Thursday, December 19, 2013
When Being a Bitch is the Right Thing
I've been having a lot of stressful issues at work lately, which I have briefly mentioned here and there. Over the past few weeks, things have been building and building to the point that it has moved far beyond my control and I haven't known how to handle the situation.
One of the hardest things about what is going on is knowing the right thing to do. I've always wanted to do the Right Thing, and often for me, that goes hand in hand with caring more about others than myself, and being as kind as I can. It may seem silly, but being kind and friendly and likable has always been something I've striven for. This is not to mention- I hate confrontation, criticism, or stepping on people's toes. I detest cattiness and bitchiness and being dramatic.
But with the issues happening at work, the right thing has been a little more unclear. I've tried so hard to be reasonable, mature, and accept what was happening with gritted teeth. I've tried avoiding confrontation or involving others. I didn't want to be a bitch or cause more issues or drama. I care a lot about my job, so I've just wanted everything to be over as quickly and easily as possible. I believed the right thing to do was to try my best to remain calm, take a deep breath, and wait for the storm to subside.
As a result, my well-being has taken a vicious hit. I have been consumed with the kind of stress that cause me to feel ill and halts sleep. And it wasn't even effective- the drama has escalated to pathetic levels regardless of the pressure I've put on myself to do what is right. Waiting with baited breath has meant letting people walk all over me. Doing what I believed to be right has caused me to feel constantly guilty, jumpy, anxious, nervous, and pressured. This job isn't worth it, no matter how much I love it.
This week, I finally came to realize and accept: sometimes you just need to be a bitch.
Sometimes being nice isn't the right thing. Sometimes you have to play dirty for things to change. And sometimes standing up for yourself means you have to stop caring about others. You have to make some uncomfortable calls and involve the right people- even if it means someone else will get in trouble, even if it means someone will be mad at you.
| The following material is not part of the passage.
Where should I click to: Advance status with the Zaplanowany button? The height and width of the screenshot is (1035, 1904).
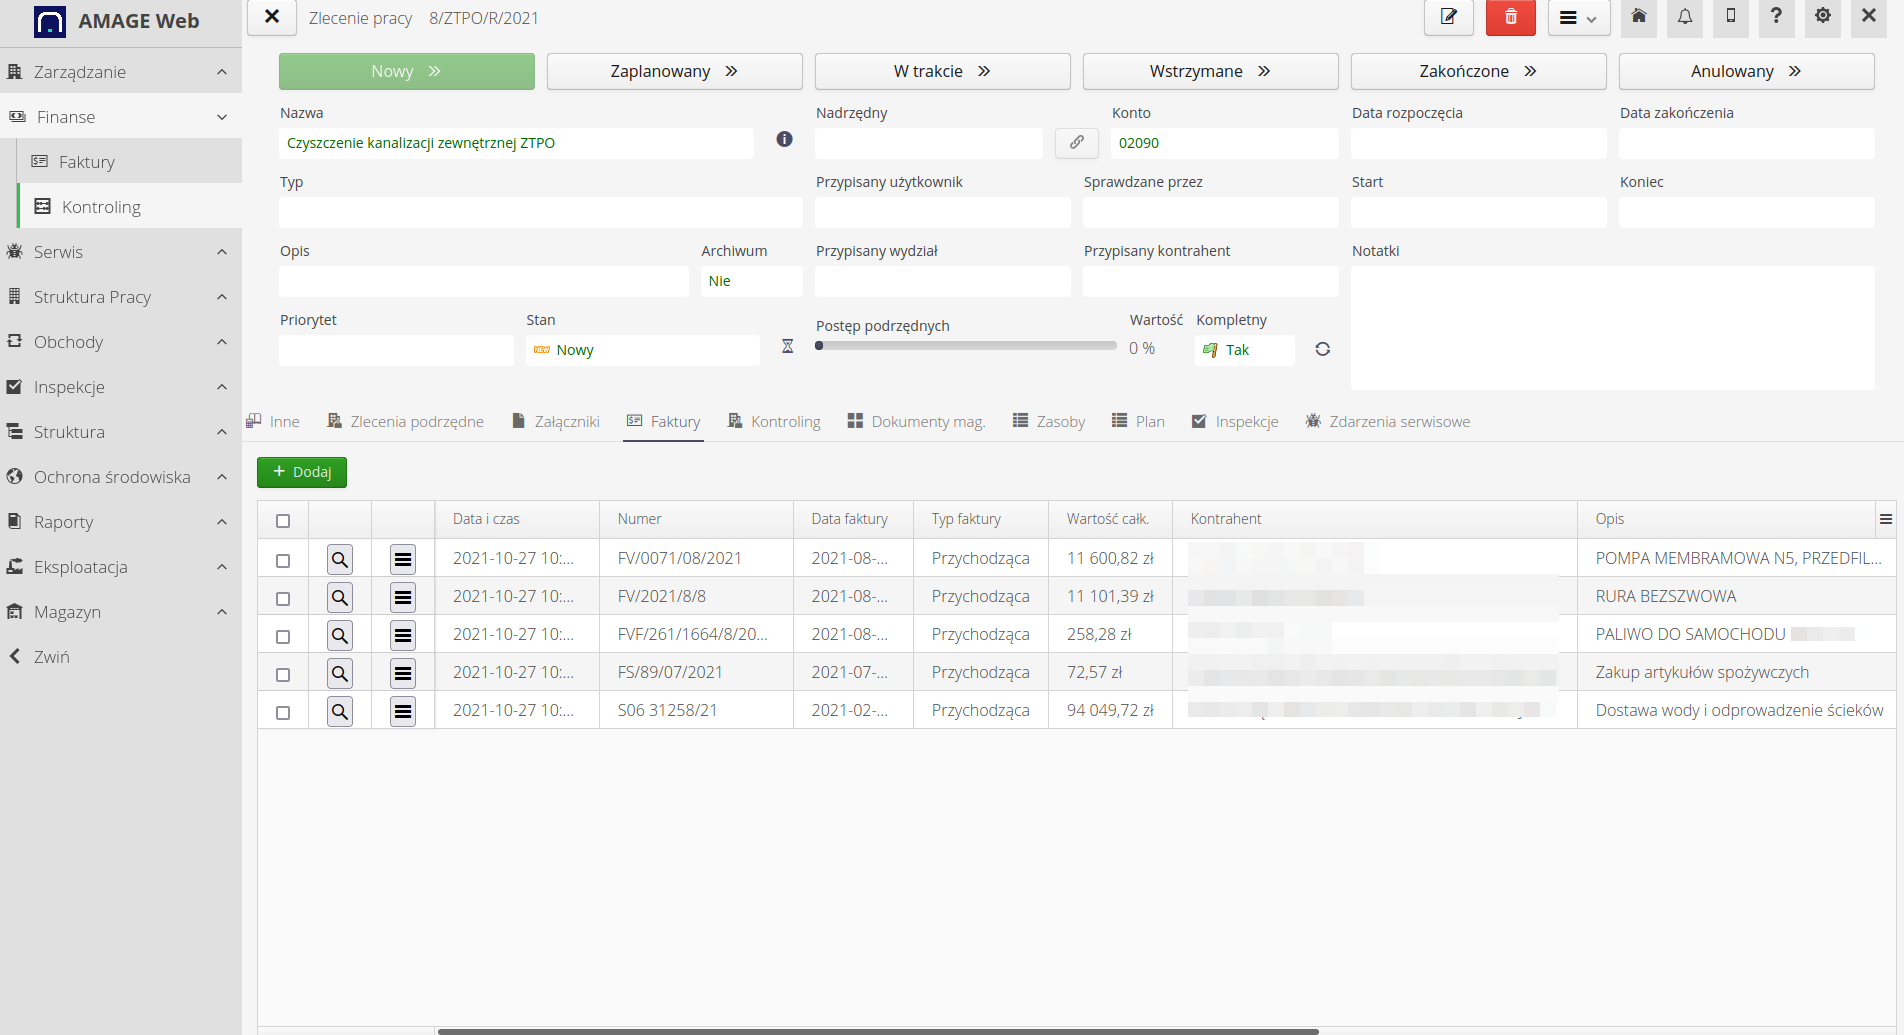[674, 70]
If you're standing up for yourself- or if you're standing up for those you love, or what you believe in- if those who care about you are worried about you, or if you've tried everything else you could possibly try, then go ahead and be a bitch.
Being a bitch doesn't always mean you’re bitchy.
Sometimes it just means you are taking care of yourself. Sometimes it means you care too much to let other people walk all over you. Sometimes the Right Thing is taking a stand, and sometimes taking a stand gets a little dramatic.
If I have learned anything from the past few weeks, it’s this: sometimes you gotta tie your hair up, forget what people think, stomp on some toes, and bitch it out.